On his blog, Arni Zachariassen posts a passage from John Polkinghorne's Questions of Truth which trots out the idea that science and religion are not incompatible because science answers "how" questions and religion answers "why" questions. Polkinghorne uses the analogy of a kettle whose boiling water can be explained by the fire burning under it but the reason why it is boiling is because John want's a cup of tea. Stephen J Gould was less homey in his rendition of this concept and apparently needed an acronym: NOMA - Non-Overlaping MAgisteria. Below I reproduce the comments I contributed to Mr Zachariassen's post more or less as it appears on his blog:
Non-Overlaping MAgisteria works nicely as a philosophical stance but I always run into trouble when trying to apply it to the real world, to the way people actually practice religion. While many of a more intellectual bent seem inclined to separate the hows from the whys, the vast majority of believers hold that the active work of the divine is central to why they believe.
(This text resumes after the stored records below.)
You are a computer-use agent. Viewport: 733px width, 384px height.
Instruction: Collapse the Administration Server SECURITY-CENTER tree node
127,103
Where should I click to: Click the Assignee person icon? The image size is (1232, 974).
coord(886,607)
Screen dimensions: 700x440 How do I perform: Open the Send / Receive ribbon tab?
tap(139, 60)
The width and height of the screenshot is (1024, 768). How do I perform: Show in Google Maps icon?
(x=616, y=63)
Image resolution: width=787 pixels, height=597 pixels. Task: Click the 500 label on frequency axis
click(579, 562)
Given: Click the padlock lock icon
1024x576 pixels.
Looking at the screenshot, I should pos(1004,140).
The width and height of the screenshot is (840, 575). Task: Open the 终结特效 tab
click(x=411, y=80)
They will tell you that the beauty and complexity of the universe could not have come about without some intelligence behind it. They will look for divine interventions in their family relationships, careers, health and parking places - [couldn't resist! ;)] They will tell you that they have felt their heart strangely warmed. They will tell you that your actions now will be balanced by fortune in this life or a future one.
All of these common religious experiences are hows, not whys. They express either a belief in a supernatural mechanism that determines events in the world or a direct intervention of the divine into the workings of the physical world (I am including mental states here). This is where I believe analogies like the Kettle fall short (or Stephen J Gould's Non-Overlapping MAgisteria). They explain only a part of what religion does - the part that appeals to the analogist - while pretending that the "how" elements endemic to religion either don't exist or are somehow not valid.